7:1 für die Ewigkeit

Mit dem 7:1 gegen die Brasilianer im Halbfinale choreografierten Müller & Co. mal eben 90 Minuten für die Ewigkeit. Ein später Triumph für den schon als Knapp-daneben-Kandidaten abgestempelten Bundestrainer Jogi Löw.

Die Fußballweltmeisterschaft war kein Sommermärchen für Brasilien. Mit dem juego bueno sollte eine Wirtschaftsmacht auf dem Sprung inszeniert werden. Es wurde: ein Schuss in den Ofen. Stattdessen erinnern wir uns an die Gegensätze, das Unsoziale und Unfertige der brasilianischen Gesellschaft. Und natürlich an die Menschen, die das Kitschbild vom fröhlichen Strandkicker nebst strahlender Sambatänzerin nachhaltig korrigiert haben. Bleiben also die Tore, die Taktik. Das Spiel an sich. Selbst wenn die Fédération Internationale de Football Association (FIFA) ihren einstigen Leitspruch „For the Good of the Game“ endgültig beerdigen konnte. Massendemonstrationen gegen einen Sportverband: Das hatte es bis dato noch nicht gegeben. Die kommenden Turniere in Russland (2018) und Katar (2022) versprechen Ähnliches. Man schaute also trotz der Umstände, blendete all das Wissen um Korruption und Marketing-Terror einfach aus. Zwar längst nicht mehr alle Spiele, dafür ist die aufgeblasene Vorrunde mit 32 Teams doch zu üppig geraten. Honduras gegen Ecuador (1:2) an einem Junisamstagabend zur Geisterstunde war eher etwas für Feinschmecker. Dennoch hatte der unerwartete Durchmarsch der deutschen Nationalmannschaft natürlich seine großen Momente. Mal abgesehen von der Wortneuschöpfung „Schiedsrichterspray“ und der nochmals ins Gigantische gesteigerten Nach-Pokalverleihungs-Party auf dem heiligen Rasen von Maracana. Adrette Spielerfrauen, in Großbritannien seit 2006 „WAGs“ genannt, schwenkten ihre gesponserten Handtaschen durchs Bild.

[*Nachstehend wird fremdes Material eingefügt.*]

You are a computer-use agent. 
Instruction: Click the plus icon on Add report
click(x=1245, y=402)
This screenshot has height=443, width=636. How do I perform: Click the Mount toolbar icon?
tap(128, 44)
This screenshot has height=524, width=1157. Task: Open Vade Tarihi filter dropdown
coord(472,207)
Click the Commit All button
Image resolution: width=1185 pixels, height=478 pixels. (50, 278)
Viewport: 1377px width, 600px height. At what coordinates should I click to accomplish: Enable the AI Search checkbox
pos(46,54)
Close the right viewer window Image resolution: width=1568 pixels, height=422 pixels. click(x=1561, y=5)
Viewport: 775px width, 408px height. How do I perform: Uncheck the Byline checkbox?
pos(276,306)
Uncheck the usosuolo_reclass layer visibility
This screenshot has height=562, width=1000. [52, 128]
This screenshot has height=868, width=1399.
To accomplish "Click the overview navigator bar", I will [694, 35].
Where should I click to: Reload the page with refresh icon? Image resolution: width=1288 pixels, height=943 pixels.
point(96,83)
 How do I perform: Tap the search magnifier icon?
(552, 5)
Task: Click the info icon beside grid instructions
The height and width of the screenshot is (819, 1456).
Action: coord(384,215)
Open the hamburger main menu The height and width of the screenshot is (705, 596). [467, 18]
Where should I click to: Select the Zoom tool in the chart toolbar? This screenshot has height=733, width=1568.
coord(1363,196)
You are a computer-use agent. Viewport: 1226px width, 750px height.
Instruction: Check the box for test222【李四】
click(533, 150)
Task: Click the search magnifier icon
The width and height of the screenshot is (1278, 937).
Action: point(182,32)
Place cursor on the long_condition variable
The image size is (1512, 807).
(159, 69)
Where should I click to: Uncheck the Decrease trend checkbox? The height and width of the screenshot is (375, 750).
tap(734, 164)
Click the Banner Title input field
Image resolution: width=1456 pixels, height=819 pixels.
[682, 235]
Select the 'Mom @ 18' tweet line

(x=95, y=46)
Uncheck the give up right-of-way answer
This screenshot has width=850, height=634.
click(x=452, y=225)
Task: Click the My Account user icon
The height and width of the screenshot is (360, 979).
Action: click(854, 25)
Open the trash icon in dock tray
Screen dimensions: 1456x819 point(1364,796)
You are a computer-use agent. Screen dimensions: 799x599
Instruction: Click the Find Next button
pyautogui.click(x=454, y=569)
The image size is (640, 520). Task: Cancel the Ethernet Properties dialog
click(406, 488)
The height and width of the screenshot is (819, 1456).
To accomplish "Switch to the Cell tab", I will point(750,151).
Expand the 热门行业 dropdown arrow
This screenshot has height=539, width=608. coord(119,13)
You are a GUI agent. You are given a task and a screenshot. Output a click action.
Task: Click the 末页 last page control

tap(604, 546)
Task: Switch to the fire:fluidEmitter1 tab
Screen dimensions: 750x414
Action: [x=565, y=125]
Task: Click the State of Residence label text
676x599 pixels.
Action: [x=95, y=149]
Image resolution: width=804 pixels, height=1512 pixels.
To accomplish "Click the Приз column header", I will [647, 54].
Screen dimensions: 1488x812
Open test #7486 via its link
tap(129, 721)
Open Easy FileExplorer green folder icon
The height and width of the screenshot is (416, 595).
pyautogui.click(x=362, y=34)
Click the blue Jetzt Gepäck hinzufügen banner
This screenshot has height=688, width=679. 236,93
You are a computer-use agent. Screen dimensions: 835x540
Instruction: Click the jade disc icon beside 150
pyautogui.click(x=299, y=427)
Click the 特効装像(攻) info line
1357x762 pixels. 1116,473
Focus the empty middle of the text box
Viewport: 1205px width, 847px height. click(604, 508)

Da gab es etwa mit dem Untergang der Spanier die Entzauberung des Kurzpass-Systemfußballs. Das 5-3-2 der Niederländer ließ „Tiki Taka“ schrecklich alt aussehen. Am Ende hieß es 5:1, und eine Ära war beendet. Favorit Brasilien spielte wie in Bleiwesten, und der übliche Turnier-Loser England konnte nicht mal auf Berserker Wayne Rooney bauen. Mit dem 7:1 gegen die Brasilianer im Halbfinale choreografierten Müller & Co. mal eben 90 Minuten für die Ewigkeit. Ein später Triumph für den schon als Knapp-daneben-Kandidaten abgestempelten Bundestrainer Jogi Löw. Normalerweise verliert man nach solchen Spielen dann 0:1 gegen Argentinien. Die ehemaligen German tanks zeigten aber bemerkenswert flexibel, wie sich „System“ und „Charakter“ unorthodox weiterentwickeln lassen. Der FC Bayern unter Pep Guardiola arbeitet permanent an diesem Remix. Dass Weltmeister Deutschland schon im Herbst unter einem „WM-Fluch“ leidet – mit Rücktritten, Verletzungen und zerbrochenen Liebschaften bei den Spielern –, mag eine hübsche Medienkonstruktion sein. Es ist halt wie im echten Leben: Auch die größten Glücksmomente sind flüchtig wie eine Feder.